Efficient way of code reuse for finding the largest prime factor

Question 1

I was doing timing with variations of function largest_prime_factor. I was able to write a better one largest_prime_factor2. There were some repetitions in the new function so I wrote another function largest_prime_factor3.

I thought the 3rd one has to be faster than the 2nd because I broke it up into more functions but it wasn't faster but slower.

I wanted to know whether my method of code reuse is good or not?
Is there a better way of reusing code in Python?
Did I miss something due to which the new function became slower?

My functions alongwith the testing() function used to test all three.

def largest_prime_factor(num):
 '''returns the largest prime factor of a number'''
 ans = 0
 if num % 2 == 0:
 ans = 2
 num /= 2
 while num % 2 == 0:
 num /= 2
 i = 3
 while i <= num:
 if num % i == 0:
 ans = i
 num /= i
 while num % i == 0:
 num /= i
 i += 2
 return ans
def largest_prime_factor2(num):
 '''returns the largest prime factor of a number''' 
 ans = 0
 if num % 2:
 pass
 else:
 ans = 2
 while True:
 num //= 2
 if num % 2:
 break
 i = 3
 while i <= num:
 if num % i:
 pass
 else:
 ans = i
 while True:
 num //= i
 if num % i:
 break
 i += 2
 return ans
def largest_prime_factor3(num):
 '''returns the largest prime factor of a number'''
 def check(j):
 nonlocal ans
 nonlocal num
 if num % j:
 return
 ans = j
 while True:
 num //= j
 if num % j:
 return
 ans = 0
 check(2)
 i = 3
 while i <= num:
 check(i)
 i += 2
 return ans
def testing():
 from timeit import Timer
 import random
 def tests(f, times):
 def test1(f):
 f(random.randint(1, 1000))
 def test2(f):
 f(random.randint(100000, 1000000))
 print(f.__name__)
 print(Timer(lambda: test1(f)).timeit(number = times))
 print(Timer(lambda: test2(f)).timeit(number = times//10))
 print()
 tests(largest_prime_factor, 10000)
 tests(largest_prime_factor2, 10000)
 tests(largest_prime_factor3, 10000)
if __name__ == "__main__":
 testing()

The timing results that I found:

largest_prime_factor
0.338549207387318
16.599112750324068
largest_prime_factor2
0.21575289594063918
12.086949738861868
largest_prime_factor3
0.36032199674939847
18.893444539398857

This format of results is produced by the testing function.
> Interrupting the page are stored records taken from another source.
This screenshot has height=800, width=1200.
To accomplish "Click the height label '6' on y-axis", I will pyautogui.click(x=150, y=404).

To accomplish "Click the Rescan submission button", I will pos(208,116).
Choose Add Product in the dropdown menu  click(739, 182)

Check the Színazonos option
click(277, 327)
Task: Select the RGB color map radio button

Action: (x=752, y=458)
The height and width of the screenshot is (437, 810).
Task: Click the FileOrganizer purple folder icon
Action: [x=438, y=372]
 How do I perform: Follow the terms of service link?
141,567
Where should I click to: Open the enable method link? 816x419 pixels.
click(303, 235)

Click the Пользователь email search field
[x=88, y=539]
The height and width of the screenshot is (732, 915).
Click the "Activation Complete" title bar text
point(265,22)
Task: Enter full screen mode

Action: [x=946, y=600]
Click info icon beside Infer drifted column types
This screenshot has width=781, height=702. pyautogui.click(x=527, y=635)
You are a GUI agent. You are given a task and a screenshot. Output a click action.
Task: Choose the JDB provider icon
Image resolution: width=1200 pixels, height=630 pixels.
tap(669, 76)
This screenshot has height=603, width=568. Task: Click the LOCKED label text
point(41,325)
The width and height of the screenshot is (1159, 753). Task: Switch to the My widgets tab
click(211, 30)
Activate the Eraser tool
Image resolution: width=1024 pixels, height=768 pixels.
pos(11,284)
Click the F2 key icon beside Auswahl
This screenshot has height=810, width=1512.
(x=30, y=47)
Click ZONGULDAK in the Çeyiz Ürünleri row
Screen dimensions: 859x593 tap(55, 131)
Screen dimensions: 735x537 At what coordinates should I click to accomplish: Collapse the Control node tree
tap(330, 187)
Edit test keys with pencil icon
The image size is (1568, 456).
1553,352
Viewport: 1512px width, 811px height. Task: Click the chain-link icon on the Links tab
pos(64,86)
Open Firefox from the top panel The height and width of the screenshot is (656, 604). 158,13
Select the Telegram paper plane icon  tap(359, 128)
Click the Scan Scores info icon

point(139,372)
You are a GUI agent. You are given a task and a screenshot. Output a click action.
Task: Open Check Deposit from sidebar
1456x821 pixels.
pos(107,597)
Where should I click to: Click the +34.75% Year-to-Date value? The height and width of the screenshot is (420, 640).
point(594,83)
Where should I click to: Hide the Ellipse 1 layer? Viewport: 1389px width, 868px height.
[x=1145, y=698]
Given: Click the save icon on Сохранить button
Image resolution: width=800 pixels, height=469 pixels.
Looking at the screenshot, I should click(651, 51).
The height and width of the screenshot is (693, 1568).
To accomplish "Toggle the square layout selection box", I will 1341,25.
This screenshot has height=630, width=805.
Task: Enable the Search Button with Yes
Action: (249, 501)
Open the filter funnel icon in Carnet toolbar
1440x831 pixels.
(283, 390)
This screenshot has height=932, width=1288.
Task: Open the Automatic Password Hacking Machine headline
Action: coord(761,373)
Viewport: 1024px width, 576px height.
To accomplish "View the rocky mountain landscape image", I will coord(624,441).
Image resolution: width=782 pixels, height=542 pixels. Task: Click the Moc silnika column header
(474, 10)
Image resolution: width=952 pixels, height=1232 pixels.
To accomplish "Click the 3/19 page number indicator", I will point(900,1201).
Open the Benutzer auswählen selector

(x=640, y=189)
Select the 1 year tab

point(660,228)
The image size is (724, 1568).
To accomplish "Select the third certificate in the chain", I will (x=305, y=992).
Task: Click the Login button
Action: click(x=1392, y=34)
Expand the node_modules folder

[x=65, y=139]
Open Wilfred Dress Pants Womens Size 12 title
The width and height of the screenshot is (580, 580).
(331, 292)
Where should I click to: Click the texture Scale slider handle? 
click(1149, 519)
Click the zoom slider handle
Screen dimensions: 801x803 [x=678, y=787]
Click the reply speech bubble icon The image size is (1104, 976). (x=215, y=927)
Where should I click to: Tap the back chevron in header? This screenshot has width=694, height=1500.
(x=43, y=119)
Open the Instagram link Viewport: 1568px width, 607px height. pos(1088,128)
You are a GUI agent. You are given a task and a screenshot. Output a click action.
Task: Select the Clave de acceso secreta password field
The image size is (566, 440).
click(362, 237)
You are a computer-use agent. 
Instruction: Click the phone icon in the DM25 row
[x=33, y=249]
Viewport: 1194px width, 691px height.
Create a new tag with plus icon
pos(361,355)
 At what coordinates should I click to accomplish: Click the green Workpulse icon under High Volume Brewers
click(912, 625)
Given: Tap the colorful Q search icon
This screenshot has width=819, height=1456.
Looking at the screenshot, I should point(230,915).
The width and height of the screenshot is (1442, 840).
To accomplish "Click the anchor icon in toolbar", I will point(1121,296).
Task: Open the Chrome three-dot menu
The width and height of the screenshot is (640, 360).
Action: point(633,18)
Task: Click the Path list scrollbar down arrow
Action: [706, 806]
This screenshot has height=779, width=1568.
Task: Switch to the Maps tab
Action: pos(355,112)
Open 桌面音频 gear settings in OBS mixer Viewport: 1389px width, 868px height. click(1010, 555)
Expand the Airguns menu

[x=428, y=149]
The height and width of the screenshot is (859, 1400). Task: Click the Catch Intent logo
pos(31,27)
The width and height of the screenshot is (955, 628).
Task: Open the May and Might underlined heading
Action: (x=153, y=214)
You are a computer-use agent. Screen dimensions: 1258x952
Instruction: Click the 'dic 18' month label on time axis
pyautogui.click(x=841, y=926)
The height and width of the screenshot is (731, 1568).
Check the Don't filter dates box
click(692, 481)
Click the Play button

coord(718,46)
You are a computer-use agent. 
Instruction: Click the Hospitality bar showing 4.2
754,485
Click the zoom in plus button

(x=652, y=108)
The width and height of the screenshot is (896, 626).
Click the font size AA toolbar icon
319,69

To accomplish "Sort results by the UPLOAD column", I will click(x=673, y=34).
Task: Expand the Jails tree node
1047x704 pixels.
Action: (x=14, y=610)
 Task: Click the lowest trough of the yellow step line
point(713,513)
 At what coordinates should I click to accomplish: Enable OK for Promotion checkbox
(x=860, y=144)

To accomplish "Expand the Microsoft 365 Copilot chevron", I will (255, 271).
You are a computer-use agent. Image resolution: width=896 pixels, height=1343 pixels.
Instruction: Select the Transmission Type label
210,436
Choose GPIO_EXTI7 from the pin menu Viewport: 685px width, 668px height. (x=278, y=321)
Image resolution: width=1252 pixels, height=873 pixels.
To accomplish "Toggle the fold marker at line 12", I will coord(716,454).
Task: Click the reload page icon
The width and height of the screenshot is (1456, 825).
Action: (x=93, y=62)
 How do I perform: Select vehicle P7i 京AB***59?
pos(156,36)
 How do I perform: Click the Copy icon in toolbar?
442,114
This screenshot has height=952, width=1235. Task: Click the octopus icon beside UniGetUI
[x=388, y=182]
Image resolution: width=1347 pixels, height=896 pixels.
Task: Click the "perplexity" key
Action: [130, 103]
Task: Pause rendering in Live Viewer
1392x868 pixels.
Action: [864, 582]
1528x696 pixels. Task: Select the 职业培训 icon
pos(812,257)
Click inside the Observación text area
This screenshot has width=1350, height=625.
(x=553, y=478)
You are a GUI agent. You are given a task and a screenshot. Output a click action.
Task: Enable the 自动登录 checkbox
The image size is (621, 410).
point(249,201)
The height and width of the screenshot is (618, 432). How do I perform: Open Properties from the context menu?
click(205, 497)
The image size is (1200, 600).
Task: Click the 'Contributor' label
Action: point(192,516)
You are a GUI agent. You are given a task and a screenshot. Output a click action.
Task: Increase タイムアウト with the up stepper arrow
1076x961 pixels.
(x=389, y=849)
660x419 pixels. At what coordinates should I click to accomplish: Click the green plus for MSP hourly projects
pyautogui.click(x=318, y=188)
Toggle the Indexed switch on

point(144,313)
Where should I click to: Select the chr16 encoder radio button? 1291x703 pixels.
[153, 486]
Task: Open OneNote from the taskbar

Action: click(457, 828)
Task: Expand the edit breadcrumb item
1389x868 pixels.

See that for details.

Question 2

As this question is about time efficiency any discussions for this can take place in this chat room. Please use this to avoid extended discussions.

Question 3

"I thought the 3rd one has to be faster than the 2nd because I broke it up into more functions but it wasn't faster but slower. " Why would you think that? Using function call instead of "inlining the code" can only produce a slowdown. Depending on the interpreter/compiler the code might be optimized to obtain the same efficiency as the inlined version, otherwise you end up with function-call overhead which means slower code. This is especially true in python where the interpreter doesn't do this kind of optimization and function calls are relatively expensive.

Question 4

In general no. In your example you had to copy the loop to special case 2. But you can create an iterable that first yields 2 and then only the odd numbers. For example using itertools.chain: for i in it.chain([2], range(3, num, 2)): ... would do what you want. (Last remark: instead of while True you could use while n % i == 0 and remove the break).

Question 5

Did you remove the if when timing that? for i in range(3, num, 2): while n %i == 0: ... n //= i. Also, do not obsess to much about timing. Readable code is much better than a code that take 0.1 msec less. Having while Trues around doesn't make code readable.

Question 6

By the way: you are considering only micro-optimizations when you could optimize the number of iterations in a much more significant way. You don't have to check numbers over sqrt(n) since they cannot be factors of n. the only case is when n is prime).

Question 7

In order to avoid code duplication and the performance regression that you get when putting that code into a function you can use itertools.chain:

import itertools as it
def largest_prime_factor(num):
 '''returns the largest prime factor of a number'''
 ans = num
 for div in it.chain([2], range(3, num, 2)):
 while not num % div:
 num //= div
 ans = div
 return ans

To improve performances in a significant way you can reduce the number of iterations noting that you don't have to check factors bigger than sqrt(num), since if num isn't a prime, then it can have at most one prime factor bigger than its square root(otherwise, if p and q where prime factors bigger than sqrt(n) you'd get that n = A * p *q > A * sqrt(n) * sqrt(n) = A * n > n which cannot be true when A != 1).

This leads to:

def largest_prime_factor(num):
 '''returns the largest prime factor of a number'''
 ans = num
 sqrt_num = int(num**.5)
 for div in it.chain([2], range(3, sqrt_num + 1, 2)):
 while not num % div:
 num //= div
 ans = div
 return ans if num == 1 else num

Note that, at the end of the for loop, the value of num is 1 if all its prime factors were smaller than the square root, otherwise it is equal to the only prime factor bigger than the square root.

Sample run:

In [34]: list(map(largest_prime_factor, range(2, 25)))
Out[34]: [2, 3, 2, 5, 3, 7, 2, 3, 5, 11, 3, 13, 7, 5, 2, 17, 3, 19, 5, 7, 11, 23, 3]

In fact we can further optimize the code noting that, whenever num becomes 1 inside the for loop we can safely break out of it(while the current code tries all the other factors up to sqrt(n) anyway).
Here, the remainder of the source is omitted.